Another self-tribute, "Mike Wallace, Then and Now," offered evidence of the place that the CBS veteran has won in the hearts of his fans. Some of the excerpts misguidedly tried to show Wallace in a soft light, but the fun of the hour lay in examples of his performances as Mean Mike, the Scourge of the Tube.
A less successful exercise in self-celebration came this month, on PBS, in the form of "15 Years of MacNeil/Lehrer."
Why the estimable MacNeil and Lehrer should have sat still for a public ego massage is perplexing.
It was the latest display of the embarrassing lengths to which public broadcasting is driven in its endless quest for viewer contributions.
Among the most-publicized events of the television year were the appearances of three network glamourpusses, Jane Pauley, Connie Chung and Maria Shriver, in new formats that can be collectively thought of as the "With" shows.
The premiere hour of "Real Life With Jane Pauley," which began with a report on America's young parents working harder than ever, was a lightly handled mix of once-over-easy sociology, mild reporting and just fooling around.

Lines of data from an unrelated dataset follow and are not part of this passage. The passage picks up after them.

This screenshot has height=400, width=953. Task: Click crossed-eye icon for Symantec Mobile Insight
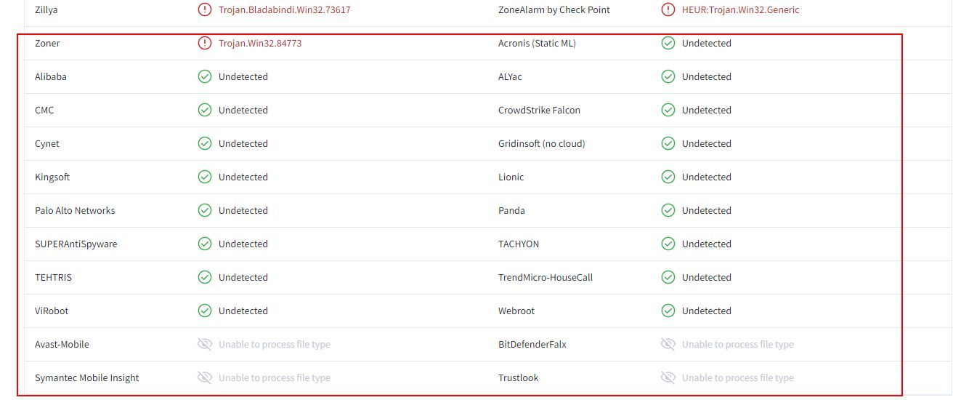205,378
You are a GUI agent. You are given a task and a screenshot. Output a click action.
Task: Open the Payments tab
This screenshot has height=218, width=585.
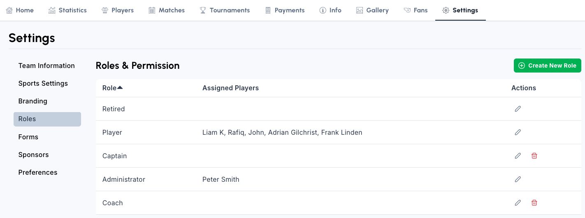tap(285, 10)
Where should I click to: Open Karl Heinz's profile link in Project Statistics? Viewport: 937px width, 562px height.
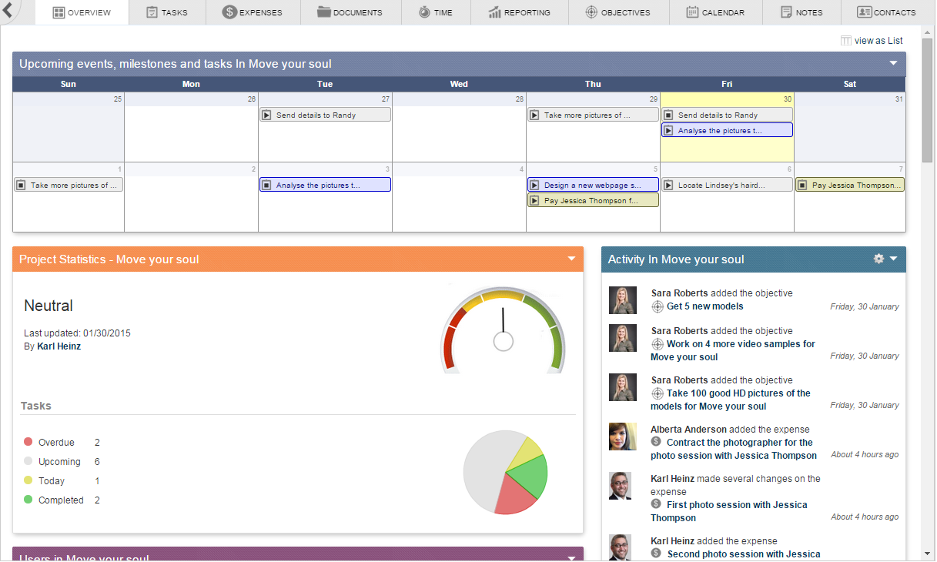click(59, 346)
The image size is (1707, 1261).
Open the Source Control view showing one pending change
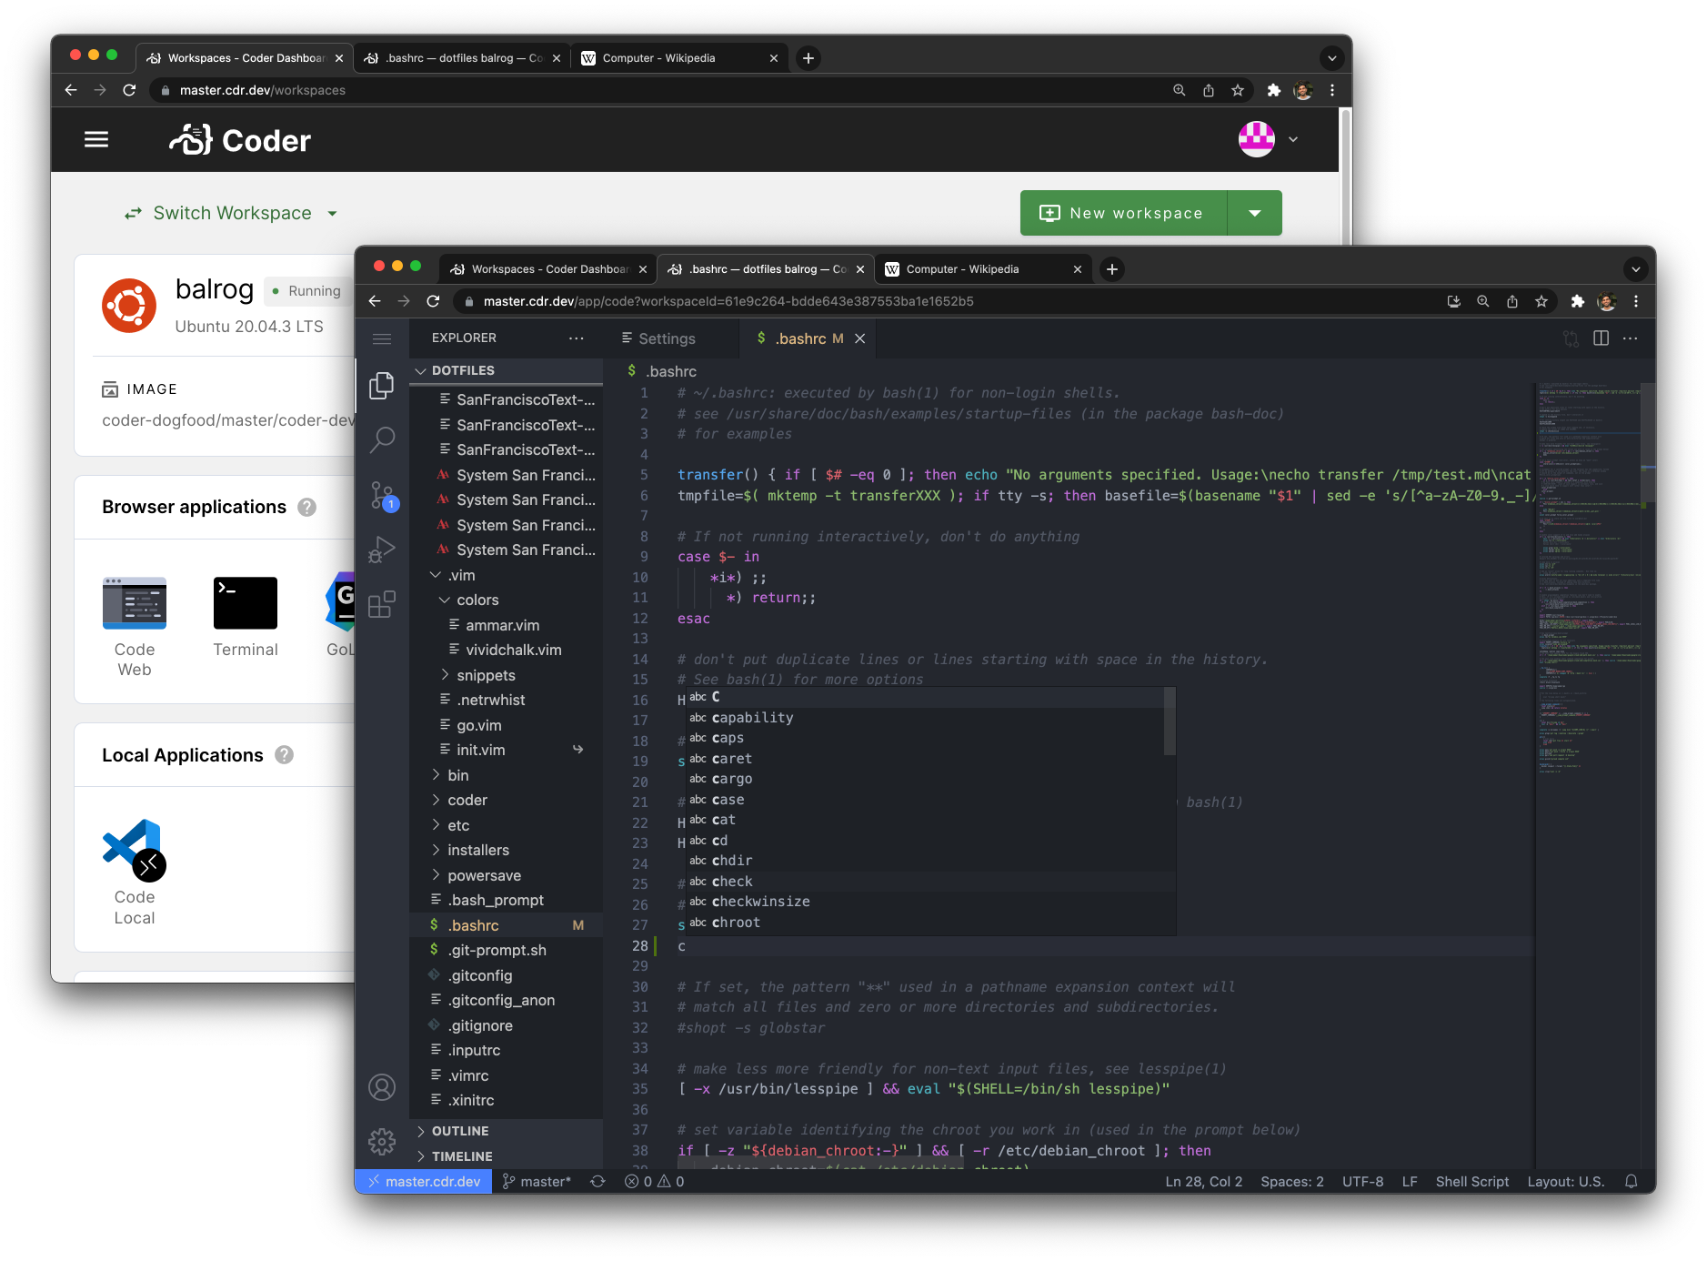(382, 494)
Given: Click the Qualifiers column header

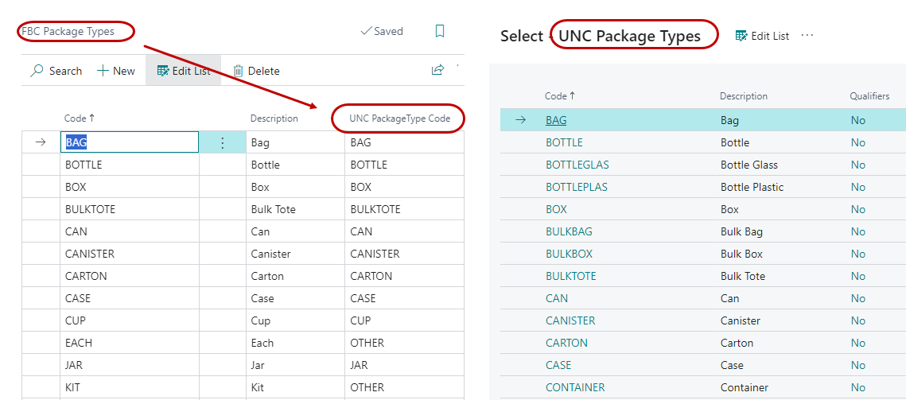Looking at the screenshot, I should 869,96.
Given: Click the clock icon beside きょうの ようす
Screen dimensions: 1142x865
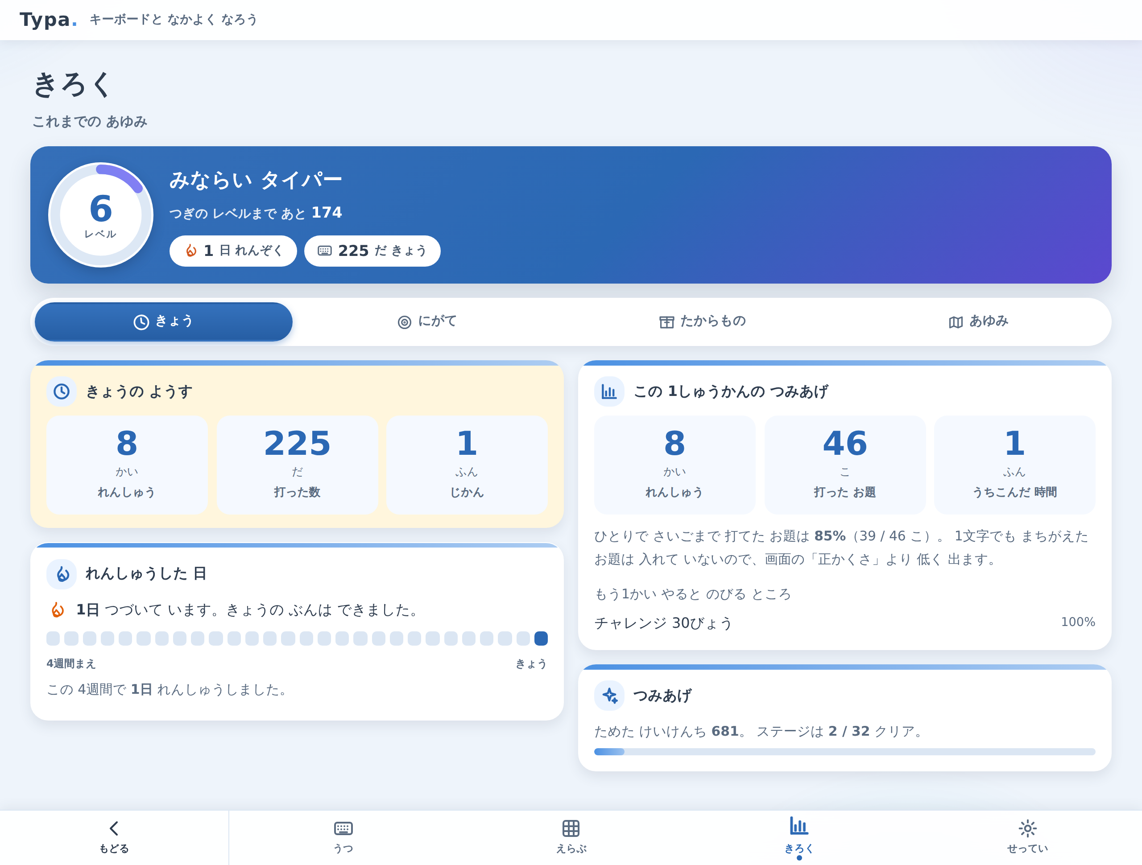Looking at the screenshot, I should tap(61, 391).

Nothing particularly important, but unpretentious and unpatronizing, in the Pauley manner.
"Face to Face With Connie Chung" led off with an interview with Gene Wilder, who had lost his wife, comedian Gilda Radner, to cancer. "You miss her, or she's with you anyway?" Chung had the face to inquire.
"Cutting Edge With Maria Shriver" had pretty Shriver rushing around interviewing several near-celebrities, with camera equipment often on camera. The tricky production and slightly offbeat guests could not conceal the conventionality of spirit.
With "The Civil War" on one end and show-biz style specials on the other, television once again showed its range and its LTC potential, for better and, all too commonly, for worse.